Gay men are too irresponsible and too driven by lust, they tell us, to reduce their number of partners or give up anal; the best we can do is give them condoms.
Yet, as I've discussed in a number of articles, including Do Condoms Work? and Why Be Faithful?, there's abundant evidence that condoms actually increase irresponsibility and promiscuity among MSM: that they disinhibit, making gay men less choosy about their partners, more likely to have
many partners, and of course most likely to do anal -- the single most
dangerous vector for MSM HIV.
In addition, of course, we know that even properly used -- and it takes six separate steps to put a condom on an erect penis -- there's
slippage, breakage, and leakage about 1.6% of the time.
Doesn't sound like much, does it?
Until you consider the concepts of cumulative efficacy and cumulative risk.
Because over time -- that is, cumulatively -- the risk rises.
For example, if you use a condom ten times, the cumulative breakage
rate and with it risk rises to 10 X 1.6% or 16%.
Translation: the more you uses condoms, the more likely it becomes that the condom will fail, or will be used improperly, or not at all.
That's the truth about condoms, and in all the furor over barebacking, what we've lost sight of is the likelihood that many men who are sometimes "safe" and sometimes not are being infected even when they think they're being "safe."

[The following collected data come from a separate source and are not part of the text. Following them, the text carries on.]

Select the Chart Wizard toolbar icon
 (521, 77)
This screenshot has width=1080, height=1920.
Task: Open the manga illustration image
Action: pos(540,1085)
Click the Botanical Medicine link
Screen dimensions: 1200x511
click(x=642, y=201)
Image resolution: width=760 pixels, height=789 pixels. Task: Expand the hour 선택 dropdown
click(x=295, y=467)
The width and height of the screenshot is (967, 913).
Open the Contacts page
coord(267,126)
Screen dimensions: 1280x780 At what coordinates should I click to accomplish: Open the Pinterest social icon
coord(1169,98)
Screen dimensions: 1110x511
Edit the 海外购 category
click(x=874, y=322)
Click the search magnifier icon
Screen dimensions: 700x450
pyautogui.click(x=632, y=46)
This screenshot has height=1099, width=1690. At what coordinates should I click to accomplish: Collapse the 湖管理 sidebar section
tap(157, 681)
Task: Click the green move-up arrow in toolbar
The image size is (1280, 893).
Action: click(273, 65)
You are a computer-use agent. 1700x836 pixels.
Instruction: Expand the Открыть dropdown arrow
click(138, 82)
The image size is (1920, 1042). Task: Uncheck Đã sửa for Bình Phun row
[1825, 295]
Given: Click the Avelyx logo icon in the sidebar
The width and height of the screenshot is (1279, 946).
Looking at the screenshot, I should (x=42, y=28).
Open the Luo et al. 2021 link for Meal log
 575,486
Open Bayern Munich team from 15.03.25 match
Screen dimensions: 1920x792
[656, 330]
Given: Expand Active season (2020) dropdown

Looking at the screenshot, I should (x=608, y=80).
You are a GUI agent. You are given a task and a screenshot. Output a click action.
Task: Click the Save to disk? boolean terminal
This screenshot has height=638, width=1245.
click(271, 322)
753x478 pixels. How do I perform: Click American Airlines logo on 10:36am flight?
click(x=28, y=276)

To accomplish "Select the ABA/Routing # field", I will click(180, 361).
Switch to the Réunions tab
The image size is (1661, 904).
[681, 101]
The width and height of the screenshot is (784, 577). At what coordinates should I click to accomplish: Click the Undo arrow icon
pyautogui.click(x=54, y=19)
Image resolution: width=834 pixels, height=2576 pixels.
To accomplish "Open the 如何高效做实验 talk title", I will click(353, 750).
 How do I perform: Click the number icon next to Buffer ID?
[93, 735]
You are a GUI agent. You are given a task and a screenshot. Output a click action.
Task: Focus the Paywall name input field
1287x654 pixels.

So: these objections to the MSM social vaccines of avoiding anal,
choosing Frot, and being Faithful, ones which we know work full time and all the time, are pure silliness.
But deadly.
As Charles points out in the post on this board titled ULTIMATE FRUSTRATION, the adamant refusal of AIDS Inc to consider a social vaccine like Frot leads daily to HIV infection and a subsequent lifetime of misery for those hapless gay and bi men taken in by the self-serving lies of the "safer-sex" establishment.
Guys, we have an AIDS vaccine -- and it's not elusive.
It's a social vaccine, it's called Fidelity and Frot, and it works.
And were just a tiny -- and I do mean tiny -- percentage of the tens of millions of dollars now being wasted on MSM condom campaigns diverted to the promotion of Fidelity and Frot, HIV prevalence among MSM would swiftly tumble and fall.
Remember that warrior dudes, and remember that
Individual behavior and personal responsibility, based on knowledge,
will be our best protection against AIDS and other future epidemics. In
Uganda we managed to bring the HIV sero-prevalence from 18.6 percent to
6.1 percent using just a social vaccine, a reduction close to 70
percent.... I am told by the medical scientists that a medical vaccine with 80 percent efficacy is considered a very good vaccine.